There are many instances where we find a list of useful items or a table placed on a web page that can help us enhance our analysis or even form the data for our projects. Most often, copy pasting off of the web page does not work very well and can take hours to complete. This is the situation we were faced with when trying to a list of organizations for one of our clients’ projects.

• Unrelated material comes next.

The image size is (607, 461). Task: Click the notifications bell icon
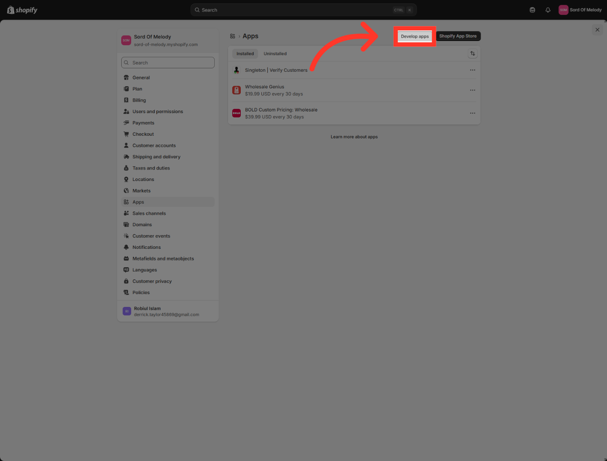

We are working with Dave Grace, who is the Director of Christian education at a prominent church in Washington DC, in order to create a program to assess the energy efficiency of churches in DC, Maryland and Virginia. In the process of planning this program, one task was to get a list of churches in these areas from the National Capital Presbytery website. The site has the list of churches in the following format:
The churches are listed out alphabetically on the website as links with the address and phone number as text below each link. In this post we describe the steps to go about creating a routine for scraping such data from a website.
Calling libraries for web scraping
The first thing we do is to load the necessary packages required for webscraping in R. We use the rvest package for scraping and stringr to clean the data.
library(rvest)
library(stringr)
Accessing relevant data
We then define the url containing the information we need, and read_html() function reads in the url and returns the information as an xml document.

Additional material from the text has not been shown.